Police close their investigation into the singer's death after concluding it was accidental.
By Gil Kaufman
Whitney Houston
Photo: 20th Century Fox/Getty Images
Police investigators have concluded their probe into the death of Whitney Houston and concluded that she died of accidental drowning.
According to CNN, the probe by the Beverly Hills Police Department was officially closed after investigators found "no evidence of foul play." In a statement from the department, police said, "Based on the findings of our investigation and our review of the coroner's report, we have determined that this is not a criminal matter."
The Los Angeles County coroner released its autopsy report last week in which it determined that Houston's February 11 death was an accidental drowning with the "effects of atherosclerotic heart disease and cocaine use" as contributing factors. The conclusion of the police investigation was followed by the release of the 911 emergency call about the incident, in which a hotel security officer told the 911 operator that the woman who called for help from Houston's room was "irate and pretty much out of it." The security officer did not identify Houston in the call.

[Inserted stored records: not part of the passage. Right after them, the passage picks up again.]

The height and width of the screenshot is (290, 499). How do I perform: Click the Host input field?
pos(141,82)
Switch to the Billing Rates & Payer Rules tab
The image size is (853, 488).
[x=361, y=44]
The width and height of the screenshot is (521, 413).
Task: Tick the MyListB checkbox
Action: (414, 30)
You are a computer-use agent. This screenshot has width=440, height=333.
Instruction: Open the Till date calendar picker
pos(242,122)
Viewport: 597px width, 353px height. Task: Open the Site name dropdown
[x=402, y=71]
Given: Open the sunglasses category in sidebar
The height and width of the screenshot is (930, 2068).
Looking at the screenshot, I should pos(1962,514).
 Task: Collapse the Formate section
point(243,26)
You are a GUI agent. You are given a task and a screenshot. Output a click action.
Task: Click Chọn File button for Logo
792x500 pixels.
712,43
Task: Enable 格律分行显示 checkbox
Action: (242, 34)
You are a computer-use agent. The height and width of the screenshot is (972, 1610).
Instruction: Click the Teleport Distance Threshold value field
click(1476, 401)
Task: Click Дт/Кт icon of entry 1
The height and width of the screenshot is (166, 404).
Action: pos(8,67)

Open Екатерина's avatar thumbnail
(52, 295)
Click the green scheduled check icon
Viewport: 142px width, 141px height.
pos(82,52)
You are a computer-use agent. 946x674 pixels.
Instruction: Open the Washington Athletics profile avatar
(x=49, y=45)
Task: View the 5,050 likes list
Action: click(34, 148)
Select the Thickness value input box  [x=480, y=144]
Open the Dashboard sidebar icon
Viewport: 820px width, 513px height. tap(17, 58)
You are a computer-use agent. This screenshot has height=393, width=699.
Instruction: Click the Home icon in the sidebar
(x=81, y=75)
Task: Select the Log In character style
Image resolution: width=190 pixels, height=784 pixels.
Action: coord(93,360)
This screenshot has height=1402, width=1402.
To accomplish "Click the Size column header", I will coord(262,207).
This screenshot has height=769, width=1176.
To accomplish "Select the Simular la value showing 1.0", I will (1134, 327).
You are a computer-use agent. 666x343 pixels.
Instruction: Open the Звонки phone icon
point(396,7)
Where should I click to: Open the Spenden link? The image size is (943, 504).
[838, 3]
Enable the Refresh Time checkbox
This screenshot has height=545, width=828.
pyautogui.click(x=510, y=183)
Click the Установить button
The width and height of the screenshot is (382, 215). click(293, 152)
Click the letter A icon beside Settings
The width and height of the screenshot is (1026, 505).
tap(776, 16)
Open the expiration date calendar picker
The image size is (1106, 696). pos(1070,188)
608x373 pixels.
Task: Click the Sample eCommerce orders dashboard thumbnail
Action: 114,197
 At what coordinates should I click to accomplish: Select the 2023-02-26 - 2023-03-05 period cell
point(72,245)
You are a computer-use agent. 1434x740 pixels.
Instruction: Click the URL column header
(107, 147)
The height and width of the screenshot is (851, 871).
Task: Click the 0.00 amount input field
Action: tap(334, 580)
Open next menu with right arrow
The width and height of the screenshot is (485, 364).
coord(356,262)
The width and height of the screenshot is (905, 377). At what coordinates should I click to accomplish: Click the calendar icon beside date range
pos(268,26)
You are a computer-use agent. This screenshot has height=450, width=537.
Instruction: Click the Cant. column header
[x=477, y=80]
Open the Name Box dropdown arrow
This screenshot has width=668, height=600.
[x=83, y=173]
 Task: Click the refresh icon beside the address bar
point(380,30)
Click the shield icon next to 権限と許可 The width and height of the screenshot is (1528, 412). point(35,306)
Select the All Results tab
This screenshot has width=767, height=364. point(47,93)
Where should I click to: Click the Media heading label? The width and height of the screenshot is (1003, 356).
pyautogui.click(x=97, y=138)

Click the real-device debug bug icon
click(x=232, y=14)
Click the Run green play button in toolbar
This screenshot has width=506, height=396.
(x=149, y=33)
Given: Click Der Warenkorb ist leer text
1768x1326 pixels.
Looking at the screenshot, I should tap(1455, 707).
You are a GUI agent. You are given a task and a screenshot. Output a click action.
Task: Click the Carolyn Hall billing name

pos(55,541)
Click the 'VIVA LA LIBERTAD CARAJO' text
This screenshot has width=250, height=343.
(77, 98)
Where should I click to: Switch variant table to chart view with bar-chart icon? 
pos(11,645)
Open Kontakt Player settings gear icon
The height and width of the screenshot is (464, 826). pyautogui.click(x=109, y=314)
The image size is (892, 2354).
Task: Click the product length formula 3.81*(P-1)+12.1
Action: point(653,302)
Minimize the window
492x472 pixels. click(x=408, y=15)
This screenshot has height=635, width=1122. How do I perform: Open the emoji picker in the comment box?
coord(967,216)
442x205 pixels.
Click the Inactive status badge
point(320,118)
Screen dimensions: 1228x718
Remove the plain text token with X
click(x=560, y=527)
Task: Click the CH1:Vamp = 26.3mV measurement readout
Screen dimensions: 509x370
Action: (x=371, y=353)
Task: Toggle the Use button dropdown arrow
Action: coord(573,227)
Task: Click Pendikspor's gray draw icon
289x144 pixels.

"I need paramedics, apparently I've got a 46-year-old female, found in the bathroom," he told the 911 operator. "That's all I've got right now, but they're requesting paramedics." The autopsy report said that Houston's assistant found the singer, who was actually 48 years old, face down in a bathtub of "extremely hot water."
"I'm not sure if she fell, or if she was in the bathroom with the water," the security officer said in the call, adding, "apparently she wasn't breathing." When asked if the guard could get the 911 operator into the room to give CPR instructions, the security officer said, "No, because she [the woman who called from Houston's room] kept hanging up on us."
The coroner's report did not detail exactly what happened to cause Houston's death, but addiction medicine specialist Dr. Drew Pinsky told CNN he had a theory. Pinsky examined the autopsy report and suggested that Houston might have suffered a seizure brought on by the use of cocaine, possibly combined with a withdrawal from alcohol and a prescription sedative. Police did find an empty bottle of the anti-anxiety drug Xanax in Houston's room, as well as empty beer bottles, but alcohol was not detected in her body and the level of the sedative in her blood was low.
"To me, a sudden drop-off in the Xanax level, a drop-off in your alcohol consumption, add cocaine, that's a recipe for a seizure," Pinsky said. "Somebody who's now upside down in a bathtub could easily seize and drown."